§ **TASK INSTRUCTIONS**:
Where the line with "Task: Select the burn function" appears below, start writing out lines exactly, and finish with the line with "Task: Pick the Meddon font radio button", which is included; write out nothing else.

§ **INPUT**:
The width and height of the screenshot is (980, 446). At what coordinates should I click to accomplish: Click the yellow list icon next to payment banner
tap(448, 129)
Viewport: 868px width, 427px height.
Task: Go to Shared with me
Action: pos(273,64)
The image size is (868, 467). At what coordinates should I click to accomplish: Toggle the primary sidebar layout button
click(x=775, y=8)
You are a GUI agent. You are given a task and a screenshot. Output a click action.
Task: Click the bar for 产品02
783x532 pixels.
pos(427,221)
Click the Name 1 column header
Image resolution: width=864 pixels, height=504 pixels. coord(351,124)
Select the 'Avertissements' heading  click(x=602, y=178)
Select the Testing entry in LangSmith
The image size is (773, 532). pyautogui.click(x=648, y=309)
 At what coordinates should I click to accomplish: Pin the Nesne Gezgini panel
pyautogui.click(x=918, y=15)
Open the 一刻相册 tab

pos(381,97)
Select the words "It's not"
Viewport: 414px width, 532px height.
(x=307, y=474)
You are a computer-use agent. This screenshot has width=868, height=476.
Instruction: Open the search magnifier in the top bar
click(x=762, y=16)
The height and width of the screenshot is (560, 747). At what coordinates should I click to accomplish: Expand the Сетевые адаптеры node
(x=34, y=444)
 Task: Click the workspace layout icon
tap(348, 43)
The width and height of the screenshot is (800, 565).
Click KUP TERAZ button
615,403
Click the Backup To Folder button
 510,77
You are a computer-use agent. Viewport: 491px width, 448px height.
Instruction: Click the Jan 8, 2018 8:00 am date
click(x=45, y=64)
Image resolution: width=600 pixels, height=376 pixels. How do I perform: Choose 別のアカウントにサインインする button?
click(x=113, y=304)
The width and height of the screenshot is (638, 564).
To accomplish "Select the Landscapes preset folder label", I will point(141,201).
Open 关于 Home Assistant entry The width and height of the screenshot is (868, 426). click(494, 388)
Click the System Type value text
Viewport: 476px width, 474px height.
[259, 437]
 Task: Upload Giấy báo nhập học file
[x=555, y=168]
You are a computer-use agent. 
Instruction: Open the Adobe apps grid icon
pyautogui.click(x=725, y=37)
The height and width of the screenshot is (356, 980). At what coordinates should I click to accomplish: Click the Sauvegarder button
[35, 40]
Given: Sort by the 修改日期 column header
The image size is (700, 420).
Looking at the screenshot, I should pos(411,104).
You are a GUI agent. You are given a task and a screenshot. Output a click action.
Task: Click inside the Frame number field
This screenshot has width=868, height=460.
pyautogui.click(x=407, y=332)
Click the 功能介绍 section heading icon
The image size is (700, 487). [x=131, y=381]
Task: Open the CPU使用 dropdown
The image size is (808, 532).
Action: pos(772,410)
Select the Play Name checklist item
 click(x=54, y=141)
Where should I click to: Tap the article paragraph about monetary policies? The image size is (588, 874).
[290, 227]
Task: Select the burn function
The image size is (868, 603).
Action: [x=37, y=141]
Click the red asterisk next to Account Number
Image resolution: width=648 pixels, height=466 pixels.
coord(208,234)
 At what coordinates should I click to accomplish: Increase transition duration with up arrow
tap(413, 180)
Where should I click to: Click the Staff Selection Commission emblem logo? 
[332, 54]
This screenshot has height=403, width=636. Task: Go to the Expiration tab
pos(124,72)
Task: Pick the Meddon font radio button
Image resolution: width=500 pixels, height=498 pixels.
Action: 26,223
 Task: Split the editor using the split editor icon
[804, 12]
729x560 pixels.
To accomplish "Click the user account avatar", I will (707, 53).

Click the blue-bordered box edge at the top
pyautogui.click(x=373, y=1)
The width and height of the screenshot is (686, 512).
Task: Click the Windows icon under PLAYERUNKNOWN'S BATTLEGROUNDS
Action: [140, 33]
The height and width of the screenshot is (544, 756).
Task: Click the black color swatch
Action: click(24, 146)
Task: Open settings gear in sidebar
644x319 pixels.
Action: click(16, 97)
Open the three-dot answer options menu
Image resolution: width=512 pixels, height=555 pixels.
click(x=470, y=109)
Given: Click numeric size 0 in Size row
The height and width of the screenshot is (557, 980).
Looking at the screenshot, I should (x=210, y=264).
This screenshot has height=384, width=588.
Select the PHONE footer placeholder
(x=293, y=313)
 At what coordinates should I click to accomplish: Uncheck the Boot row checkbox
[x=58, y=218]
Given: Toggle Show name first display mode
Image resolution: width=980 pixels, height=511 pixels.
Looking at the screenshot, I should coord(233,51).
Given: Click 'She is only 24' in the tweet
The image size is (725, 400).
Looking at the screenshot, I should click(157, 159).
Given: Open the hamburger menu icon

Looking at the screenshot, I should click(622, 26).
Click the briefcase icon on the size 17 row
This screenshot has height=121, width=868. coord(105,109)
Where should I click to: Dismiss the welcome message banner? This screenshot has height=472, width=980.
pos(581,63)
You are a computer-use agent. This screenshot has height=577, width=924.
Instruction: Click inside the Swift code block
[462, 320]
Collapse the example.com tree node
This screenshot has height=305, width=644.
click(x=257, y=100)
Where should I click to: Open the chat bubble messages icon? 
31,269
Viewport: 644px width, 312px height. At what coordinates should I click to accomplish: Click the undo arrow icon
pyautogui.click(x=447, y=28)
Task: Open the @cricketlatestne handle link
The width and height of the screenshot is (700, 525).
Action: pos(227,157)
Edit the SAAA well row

§ **TASK SOLUTION**:
Task: Select the burn function
The image size is (868, 603).
Action: [x=37, y=141]
Click the red asterisk next to Account Number
Image resolution: width=648 pixels, height=466 pixels.
coord(208,234)
 At what coordinates should I click to accomplish: Increase transition duration with up arrow
tap(413, 180)
Where should I click to: Click the Staff Selection Commission emblem logo? 
[332, 54]
This screenshot has height=403, width=636. Task: Go to the Expiration tab
pos(124,72)
Task: Pick the Meddon font radio button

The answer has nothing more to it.